What to TDD vs. What to Skip

Great for TDD:

  • Business logic: Calculations, validations, algorithms
  • Domain models: Value objects, entities with rules
  • Utilities: String parsers, formatters, converters
  • APIs: Request/response handling, error cases

⚠️ Less Useful for TDD:

  • UI layouts: Visual appearance is hard to test
  • Framework glue: Wiring dependencies, configuration
  • Database queries: Better tested with integration tests
  • Third-party integrations: Better mocked or integration tested

Rule: If behavior matters and can be verified programmatically, use TDD.


When You Get Stuck

"I don't know what test to write next"

Ask: "What's the simplest behavior this doesn't handle yet?"

  • Start with zero/empty cases
  • Then one item
  • Then two items
  • Then edge cases

"The test is too complex"

Break it down:

  • Can you test just one part of the behavior?
  • Can you introduce a helper method to simplify setup?

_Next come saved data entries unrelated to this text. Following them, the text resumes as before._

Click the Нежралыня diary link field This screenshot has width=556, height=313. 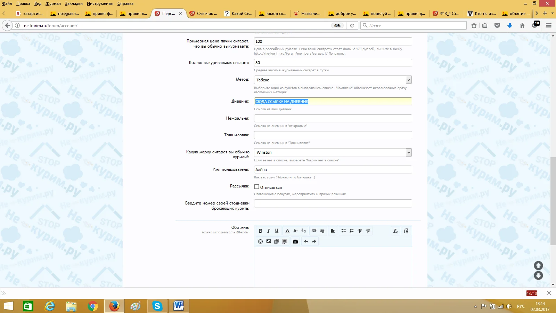(x=333, y=118)
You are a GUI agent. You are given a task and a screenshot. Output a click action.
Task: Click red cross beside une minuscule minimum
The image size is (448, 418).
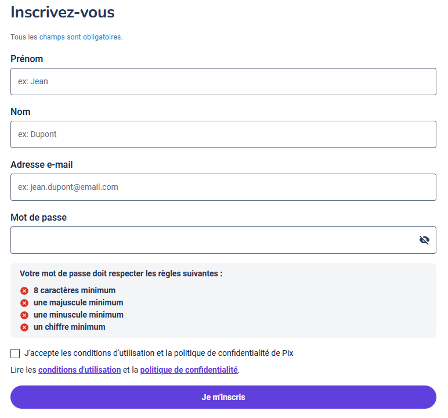point(24,315)
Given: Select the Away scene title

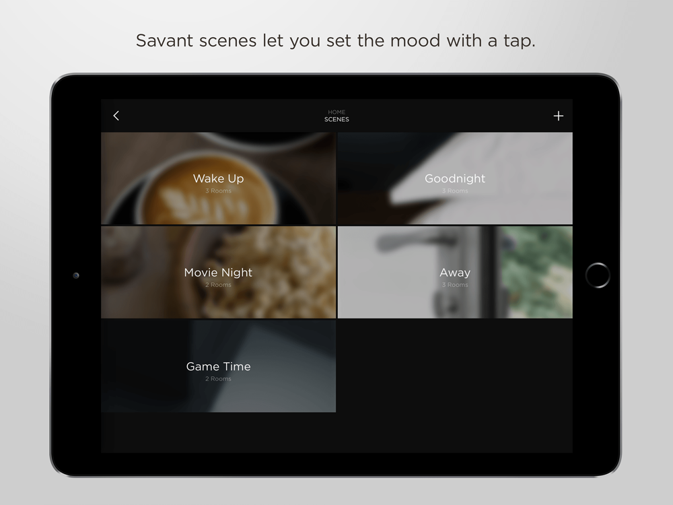Looking at the screenshot, I should click(x=455, y=272).
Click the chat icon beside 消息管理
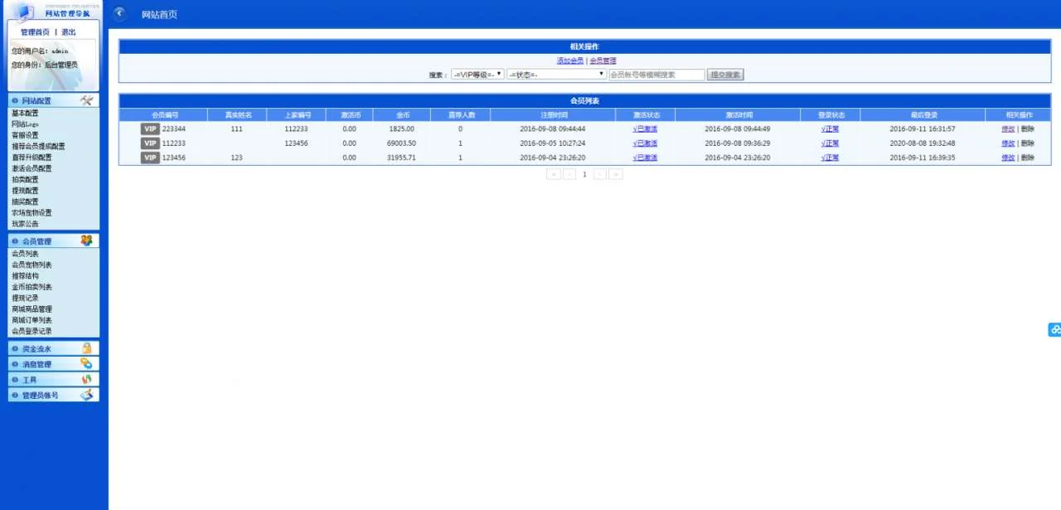Viewport: 1061px width, 510px height. (86, 364)
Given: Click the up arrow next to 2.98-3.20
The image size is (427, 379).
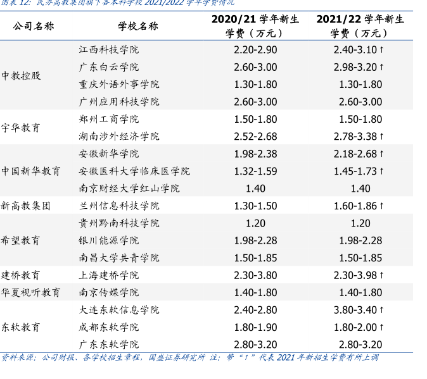Looking at the screenshot, I should tap(382, 67).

"I can't make it pass without writing a lot of code"

That's a sign:

  • The test might be too big (break into smaller tests)
  • OR you're missing an intermediate test
  • OR you need to refactor existing code first

"Tests are passing but the design feels wrong"

Good news:

  • You have tests as a safety net!
  • Refactor now while tests are green
  • Improve names, extract methods, restructure

Resources for More Practice

After This Workshop:

  • tdd-katas repo: github.com/dhemasnurjaya/tdd-katas
    • 5 complete katas with commit history
    • Roman Numerals, Bowling Game, Gilded Rose, String Calculator, Mars Rover

Books:

  • Test-Driven Development by Kent Beck
  • Clean Code by Robert C. Martin
  • Growing Object-Oriented Software, Guided by Tests by Freeman & Pryce

Online Katas:

  • Kata-Log (kata-log.rocks)
  • Coding Dojo (codingdojo.org)
  • Exercism (exercism.org)

Remember

"Clean code that works." — Ron Jeffries

TDD is a skill. Like any skill:

  • It feels awkward at first
  • Practice makes it automatic
  • The rhythm becomes second nature

Keep practicing. Keep the cycle tight. Let the tests guide you.